Eric Sloane (1905-1985) (artist and printmaker)
A Complete Map for Pilots Showing Long Island, New York and All Nearby Pastures for Flying Machines
American: 1937
Ink printed in relief on aluminum foil sheet, backed with paper
13.25 x 21 inches, overall
Price on Request

A rare pictorial map of Long Island, New York, celebrating American aviation. The unusual cartographic composition combines several maps in one: detailed maps of aviation fields such as Roosevelt Field and Newark are shown around an overall map of Long Island, including Long Island Sound, the Atlantic Ocean, and the opposite shoreline of parts of New York and New England. Airports and pastures where planes could be landed are indicated. The outer border has printed names of aviators such as Earhart, Lindbergh and Post; manufacturers such as Grumman, Bendix, Whitney and Sikorsky; Long Island towns such as Hicksville and Port Washington; and airlines such as American, United and the now-defunct Eastern and TWA. The map includes numerous illustrations of airplanes identified by the aviators who flew them, as well as a number of other aviation names and pictures, apparently inside references and humor known to Sloan and his colleagues.
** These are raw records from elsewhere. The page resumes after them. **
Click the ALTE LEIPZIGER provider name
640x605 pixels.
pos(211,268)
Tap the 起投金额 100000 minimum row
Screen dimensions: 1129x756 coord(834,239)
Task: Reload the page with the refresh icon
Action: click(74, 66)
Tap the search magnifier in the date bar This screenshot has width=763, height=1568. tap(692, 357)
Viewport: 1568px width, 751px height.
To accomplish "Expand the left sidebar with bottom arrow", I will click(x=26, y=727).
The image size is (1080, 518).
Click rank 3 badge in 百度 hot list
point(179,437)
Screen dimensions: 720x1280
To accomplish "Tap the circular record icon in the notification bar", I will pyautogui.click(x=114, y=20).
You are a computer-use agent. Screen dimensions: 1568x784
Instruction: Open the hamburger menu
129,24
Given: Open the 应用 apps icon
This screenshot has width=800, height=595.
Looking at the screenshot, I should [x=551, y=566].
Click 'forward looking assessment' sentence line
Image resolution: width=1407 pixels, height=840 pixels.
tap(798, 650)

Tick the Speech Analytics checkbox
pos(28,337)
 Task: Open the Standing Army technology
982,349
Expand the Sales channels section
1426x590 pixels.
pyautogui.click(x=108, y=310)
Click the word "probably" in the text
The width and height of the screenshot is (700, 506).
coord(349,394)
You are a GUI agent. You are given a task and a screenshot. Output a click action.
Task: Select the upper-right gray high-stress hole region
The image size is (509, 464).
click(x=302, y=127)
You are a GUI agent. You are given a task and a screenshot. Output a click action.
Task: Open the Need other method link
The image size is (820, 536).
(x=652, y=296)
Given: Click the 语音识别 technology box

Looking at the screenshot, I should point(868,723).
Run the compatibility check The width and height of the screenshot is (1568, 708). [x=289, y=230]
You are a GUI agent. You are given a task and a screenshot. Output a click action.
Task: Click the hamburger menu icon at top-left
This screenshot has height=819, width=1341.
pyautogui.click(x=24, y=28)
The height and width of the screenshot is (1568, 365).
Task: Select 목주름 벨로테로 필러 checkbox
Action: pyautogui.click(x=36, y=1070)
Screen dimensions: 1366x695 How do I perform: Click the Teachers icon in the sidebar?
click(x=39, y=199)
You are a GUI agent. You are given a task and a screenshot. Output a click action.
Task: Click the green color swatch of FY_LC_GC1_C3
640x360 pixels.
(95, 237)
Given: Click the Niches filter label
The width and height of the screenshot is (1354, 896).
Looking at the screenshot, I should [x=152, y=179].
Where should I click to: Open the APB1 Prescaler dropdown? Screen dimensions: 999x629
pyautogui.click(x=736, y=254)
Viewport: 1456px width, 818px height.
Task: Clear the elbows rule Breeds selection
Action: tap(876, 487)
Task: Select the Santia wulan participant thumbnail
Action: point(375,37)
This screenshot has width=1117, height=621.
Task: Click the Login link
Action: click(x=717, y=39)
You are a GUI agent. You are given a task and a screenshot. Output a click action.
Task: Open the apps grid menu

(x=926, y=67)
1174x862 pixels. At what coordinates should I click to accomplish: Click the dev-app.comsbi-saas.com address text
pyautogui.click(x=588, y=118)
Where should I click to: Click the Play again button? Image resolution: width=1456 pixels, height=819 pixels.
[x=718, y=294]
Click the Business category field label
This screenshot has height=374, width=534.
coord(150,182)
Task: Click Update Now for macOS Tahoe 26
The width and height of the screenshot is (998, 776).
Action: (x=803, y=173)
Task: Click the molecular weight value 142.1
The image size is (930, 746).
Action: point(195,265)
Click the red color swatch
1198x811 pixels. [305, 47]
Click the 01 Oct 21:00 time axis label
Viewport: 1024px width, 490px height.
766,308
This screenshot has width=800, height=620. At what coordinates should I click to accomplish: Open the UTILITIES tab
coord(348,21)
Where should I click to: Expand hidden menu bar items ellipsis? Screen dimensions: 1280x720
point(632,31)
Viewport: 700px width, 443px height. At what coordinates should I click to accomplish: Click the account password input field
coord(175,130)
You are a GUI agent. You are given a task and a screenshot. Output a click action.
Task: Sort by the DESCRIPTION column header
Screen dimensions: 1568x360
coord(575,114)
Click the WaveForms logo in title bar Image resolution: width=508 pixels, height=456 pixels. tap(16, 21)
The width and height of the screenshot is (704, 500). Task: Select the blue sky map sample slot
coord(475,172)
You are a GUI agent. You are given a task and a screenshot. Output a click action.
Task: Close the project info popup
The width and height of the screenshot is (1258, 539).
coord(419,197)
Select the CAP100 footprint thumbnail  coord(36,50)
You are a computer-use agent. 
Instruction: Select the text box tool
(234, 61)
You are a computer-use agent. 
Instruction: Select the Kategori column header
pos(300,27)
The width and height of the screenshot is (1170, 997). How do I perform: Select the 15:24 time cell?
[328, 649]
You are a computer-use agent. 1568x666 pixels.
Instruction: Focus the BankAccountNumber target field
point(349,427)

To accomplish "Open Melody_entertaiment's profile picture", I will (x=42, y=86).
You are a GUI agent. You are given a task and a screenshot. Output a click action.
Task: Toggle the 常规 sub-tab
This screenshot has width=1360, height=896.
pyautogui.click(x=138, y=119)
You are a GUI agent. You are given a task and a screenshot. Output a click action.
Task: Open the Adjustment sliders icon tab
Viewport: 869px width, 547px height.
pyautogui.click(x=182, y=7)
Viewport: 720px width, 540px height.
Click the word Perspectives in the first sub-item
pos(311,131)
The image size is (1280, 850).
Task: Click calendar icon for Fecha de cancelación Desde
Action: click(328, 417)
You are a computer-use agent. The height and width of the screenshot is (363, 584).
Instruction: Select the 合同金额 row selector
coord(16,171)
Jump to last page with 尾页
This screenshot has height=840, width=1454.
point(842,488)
Product Description Continues Below

Description

The map utilizes the unusual print process of ink on aluminum metal foil, embossed in relief, which suits the aeronautical subject matter. Each map was apparently hand printed and inked by the artist, who would then add custom elements such as the dedication (George Glazer Gallery has owned another example with a different dedication).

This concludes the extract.